Multiple sclerosis and left optic neuritis

Case contributed by Hoe Han Guan
Diagnosis certain

Presentation

Recurrent left eye blurring of vision.

Patient Data

Age: 50 years
Gender: Female

Enlarged left optic nerve comparing to the right side with perioptic fat streakiness.

Brain

Some of the lesions at both frontal lobes showed T1 black holes (hypointense on T1WI), which indicate a chronic stage.

Some of the lesions in right centrum semiovale and both corona radiata showed enhancement post-contrast, where some of them have "open-ring" enhancement, which is typical for active demyelinating lesions.

No lesions seen in the brainstem or cerebellum.

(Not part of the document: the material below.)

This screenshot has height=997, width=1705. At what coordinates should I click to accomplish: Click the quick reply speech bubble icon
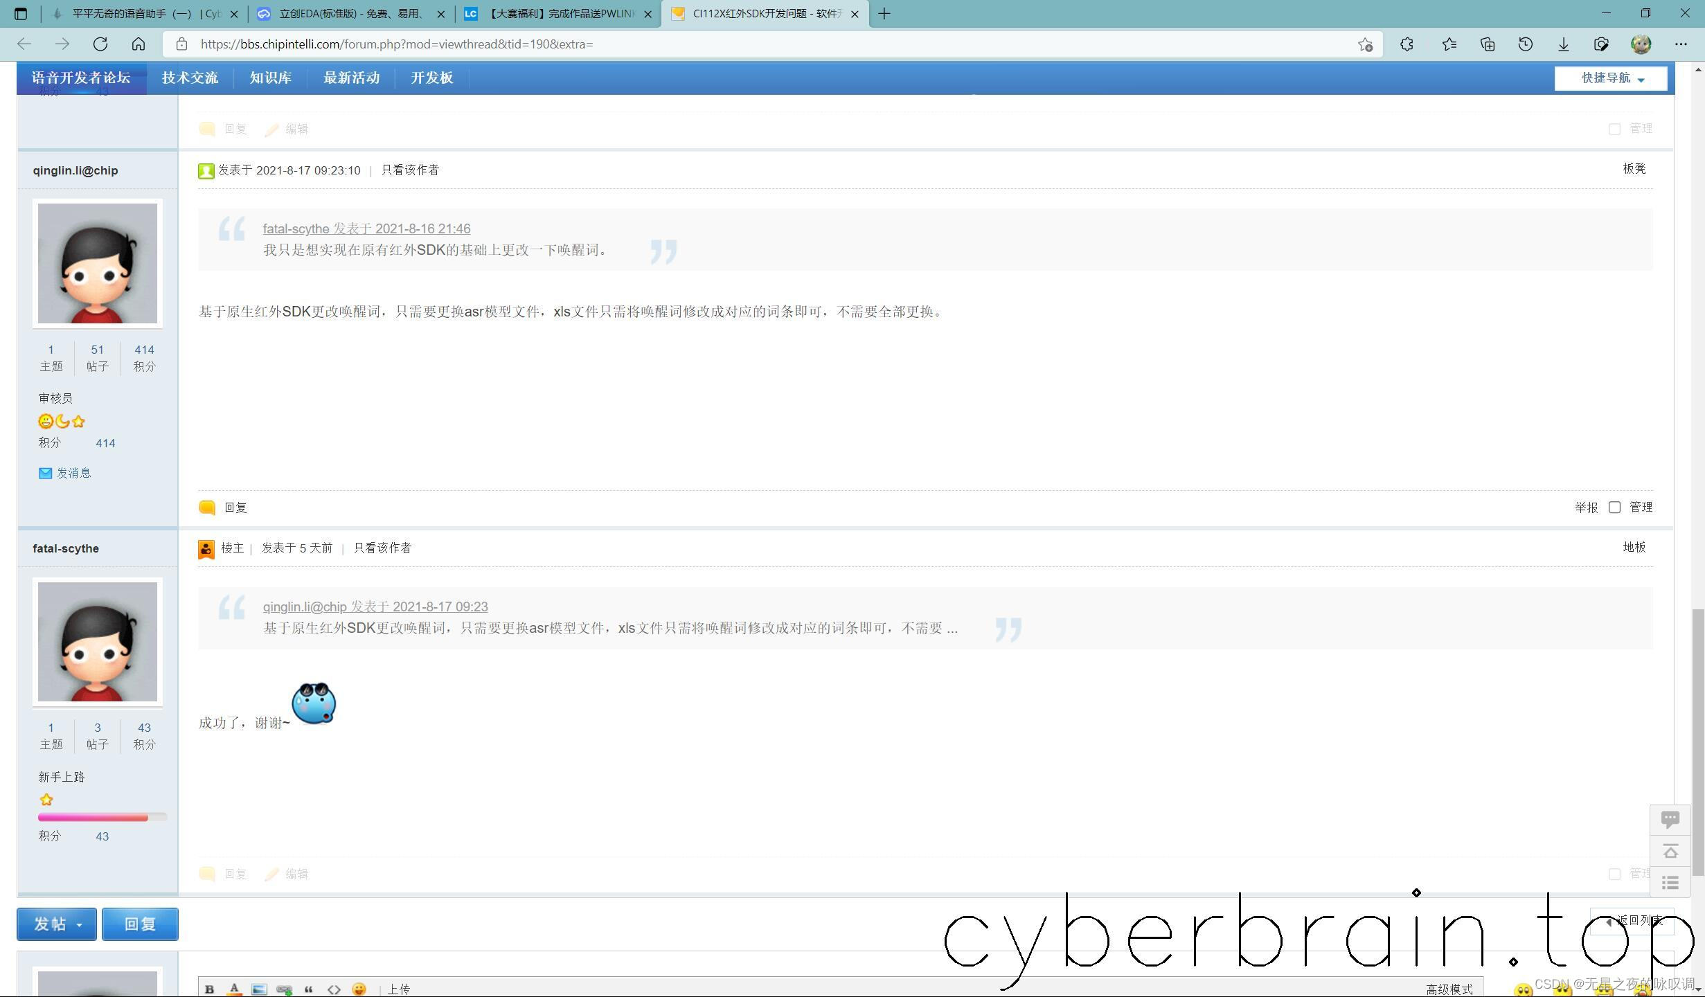(1670, 820)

No restricted diffusion on DWI/ADC or blooming artefact on GRE demonstrated. No suspicious infratentorial lesion.

Annotated image

Annotated images for the multiple sclerosis MR signs.

Case Discussion

This case showed many typical MR imaging features for multiple sclerosis: T1 black holes, Dawson fingers, dot-dash sign and open-ring.

Multiple T2-hyperintense lesions were seen at the juxtacortical, periventricular regions and spinal cord. Correlating with the clinical history of relapsing-remitting demyelinating attack (blurring of vision) and positive CSF oligoclonal bands (from lumbar puncture), these white matter lesions fulfill the McDonald 2017 criteria for dissemination in space for multiple sclerosis. The enhancement of brain and spinal cord lesions fulfills the criteria of dissemination in time.

In this case, the spinal cord lesions associated with multiple sclerosis are usually peripherally located and smaller in size (one to two vertebral heights) and the optic neuritis associated with multiple sclerosis is usually to be unilateral. Compared to NMOSD, the spinal cord lesions tend to be longer (more than 3 vertebral body lengths) and bilateral optic neuritis.

The incidental findings of dilated bilateral superior ophthalmic veins are likely to be idiopathic or inflammatory-related.